Material supplied:
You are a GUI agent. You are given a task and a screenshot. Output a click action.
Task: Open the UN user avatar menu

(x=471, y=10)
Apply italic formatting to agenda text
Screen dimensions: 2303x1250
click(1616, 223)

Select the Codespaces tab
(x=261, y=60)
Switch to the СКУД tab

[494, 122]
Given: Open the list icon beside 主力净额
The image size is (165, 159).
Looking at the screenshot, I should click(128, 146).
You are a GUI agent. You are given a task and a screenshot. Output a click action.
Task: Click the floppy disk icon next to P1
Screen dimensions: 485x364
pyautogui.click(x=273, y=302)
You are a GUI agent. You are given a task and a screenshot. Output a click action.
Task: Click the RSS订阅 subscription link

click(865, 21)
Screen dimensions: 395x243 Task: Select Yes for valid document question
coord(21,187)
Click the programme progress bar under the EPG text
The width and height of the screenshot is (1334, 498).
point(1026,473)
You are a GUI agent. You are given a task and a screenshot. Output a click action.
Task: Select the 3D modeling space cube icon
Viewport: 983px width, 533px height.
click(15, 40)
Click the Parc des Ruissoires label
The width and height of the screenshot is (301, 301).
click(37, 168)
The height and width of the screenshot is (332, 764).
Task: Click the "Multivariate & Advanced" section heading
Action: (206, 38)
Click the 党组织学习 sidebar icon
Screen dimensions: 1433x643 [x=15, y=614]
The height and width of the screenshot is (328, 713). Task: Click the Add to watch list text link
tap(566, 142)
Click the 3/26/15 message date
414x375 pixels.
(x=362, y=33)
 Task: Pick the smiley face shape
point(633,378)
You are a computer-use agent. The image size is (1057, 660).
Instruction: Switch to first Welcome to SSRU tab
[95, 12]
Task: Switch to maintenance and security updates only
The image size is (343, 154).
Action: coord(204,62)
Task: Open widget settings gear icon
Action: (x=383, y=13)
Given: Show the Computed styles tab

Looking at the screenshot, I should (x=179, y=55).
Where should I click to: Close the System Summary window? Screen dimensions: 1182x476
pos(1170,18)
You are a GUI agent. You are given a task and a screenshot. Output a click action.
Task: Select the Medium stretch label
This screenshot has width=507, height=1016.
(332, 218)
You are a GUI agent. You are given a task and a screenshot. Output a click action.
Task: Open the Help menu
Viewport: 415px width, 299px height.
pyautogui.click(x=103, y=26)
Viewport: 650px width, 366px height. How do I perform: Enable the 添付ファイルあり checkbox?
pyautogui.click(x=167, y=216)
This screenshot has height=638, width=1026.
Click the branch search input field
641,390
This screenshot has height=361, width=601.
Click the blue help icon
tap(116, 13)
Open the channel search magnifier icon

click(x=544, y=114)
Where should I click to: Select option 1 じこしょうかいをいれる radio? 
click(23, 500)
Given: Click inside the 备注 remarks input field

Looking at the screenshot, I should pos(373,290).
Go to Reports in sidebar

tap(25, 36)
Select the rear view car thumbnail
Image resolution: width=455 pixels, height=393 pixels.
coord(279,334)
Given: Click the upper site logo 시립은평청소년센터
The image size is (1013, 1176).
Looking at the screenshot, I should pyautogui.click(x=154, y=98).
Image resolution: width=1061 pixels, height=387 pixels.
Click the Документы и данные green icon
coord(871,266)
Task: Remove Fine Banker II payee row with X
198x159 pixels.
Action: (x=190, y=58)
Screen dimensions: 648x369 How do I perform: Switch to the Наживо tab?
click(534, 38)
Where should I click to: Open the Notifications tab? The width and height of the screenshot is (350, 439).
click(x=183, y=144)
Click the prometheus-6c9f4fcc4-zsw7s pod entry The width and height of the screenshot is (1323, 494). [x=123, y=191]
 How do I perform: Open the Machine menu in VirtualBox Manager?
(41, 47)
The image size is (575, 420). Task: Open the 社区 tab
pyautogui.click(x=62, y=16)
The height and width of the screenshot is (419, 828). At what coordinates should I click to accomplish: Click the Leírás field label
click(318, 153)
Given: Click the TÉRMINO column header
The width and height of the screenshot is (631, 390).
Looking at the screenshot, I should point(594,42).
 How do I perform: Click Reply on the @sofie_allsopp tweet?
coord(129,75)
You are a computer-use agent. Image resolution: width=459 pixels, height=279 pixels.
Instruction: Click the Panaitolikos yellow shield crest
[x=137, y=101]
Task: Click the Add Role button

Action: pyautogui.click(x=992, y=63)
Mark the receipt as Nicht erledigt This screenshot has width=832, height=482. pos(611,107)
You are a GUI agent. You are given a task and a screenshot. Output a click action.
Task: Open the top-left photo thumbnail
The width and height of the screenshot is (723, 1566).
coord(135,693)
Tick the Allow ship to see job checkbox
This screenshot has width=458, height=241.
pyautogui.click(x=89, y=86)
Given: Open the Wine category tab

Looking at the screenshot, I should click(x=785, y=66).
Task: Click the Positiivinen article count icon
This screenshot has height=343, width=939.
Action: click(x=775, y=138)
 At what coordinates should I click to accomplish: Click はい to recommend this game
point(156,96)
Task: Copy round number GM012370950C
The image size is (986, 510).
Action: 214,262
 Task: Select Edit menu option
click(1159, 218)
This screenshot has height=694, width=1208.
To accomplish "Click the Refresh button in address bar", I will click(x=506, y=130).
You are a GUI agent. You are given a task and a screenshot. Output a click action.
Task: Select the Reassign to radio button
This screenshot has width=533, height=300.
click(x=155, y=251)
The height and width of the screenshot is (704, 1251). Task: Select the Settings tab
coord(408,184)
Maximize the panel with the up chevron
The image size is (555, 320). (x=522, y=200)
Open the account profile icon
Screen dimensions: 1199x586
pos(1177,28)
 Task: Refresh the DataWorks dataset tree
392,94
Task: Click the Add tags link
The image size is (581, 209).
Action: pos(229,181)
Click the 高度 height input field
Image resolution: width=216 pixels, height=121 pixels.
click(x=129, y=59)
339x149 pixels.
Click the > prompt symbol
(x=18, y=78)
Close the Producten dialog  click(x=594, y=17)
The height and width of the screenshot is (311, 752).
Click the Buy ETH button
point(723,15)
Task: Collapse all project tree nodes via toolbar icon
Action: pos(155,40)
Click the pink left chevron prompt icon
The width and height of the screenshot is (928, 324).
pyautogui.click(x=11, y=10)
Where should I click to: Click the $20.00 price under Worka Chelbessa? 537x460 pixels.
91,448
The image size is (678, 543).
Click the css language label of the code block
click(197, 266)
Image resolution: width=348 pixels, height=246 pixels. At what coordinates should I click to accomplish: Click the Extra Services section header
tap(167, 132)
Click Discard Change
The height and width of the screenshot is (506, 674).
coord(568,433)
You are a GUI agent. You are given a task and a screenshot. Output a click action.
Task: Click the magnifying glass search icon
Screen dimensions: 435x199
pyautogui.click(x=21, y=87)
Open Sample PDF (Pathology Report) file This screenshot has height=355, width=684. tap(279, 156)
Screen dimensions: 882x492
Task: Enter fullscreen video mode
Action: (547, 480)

Required task:
Copy the data that begins at the line containing "The height and width of the screenshot is (328, 713)." and ends after the line containing "pyautogui.click(x=103, y=26)", substituting "screen agent" for every "GUI agent" and changing nothing else.

Exercise output:
The height and width of the screenshot is (328, 713). Task: Click the Add to watch list text link
tap(566, 142)
Click the 3/26/15 message date
414x375 pixels.
(x=362, y=33)
 Task: Pick the smiley face shape
point(633,378)
You are a computer-use agent. The image size is (1057, 660).
Instruction: Switch to first Welcome to SSRU tab
[95, 12]
Task: Switch to maintenance and security updates only
The image size is (343, 154).
Action: coord(204,62)
Task: Open widget settings gear icon
Action: (x=383, y=13)
Given: Show the Computed styles tab

Looking at the screenshot, I should (x=179, y=55).
Where should I click to: Close the System Summary window? Screen dimensions: 1182x476
pos(1170,18)
You are a screen agent. You are given a task and a screenshot. Output a click action.
Task: Select the Medium stretch label
This screenshot has width=507, height=1016.
(332, 218)
You are a screen agent. You are given a task and a screenshot. Output a click action.
Task: Open the Help menu
Viewport: 415px width, 299px height.
pyautogui.click(x=103, y=26)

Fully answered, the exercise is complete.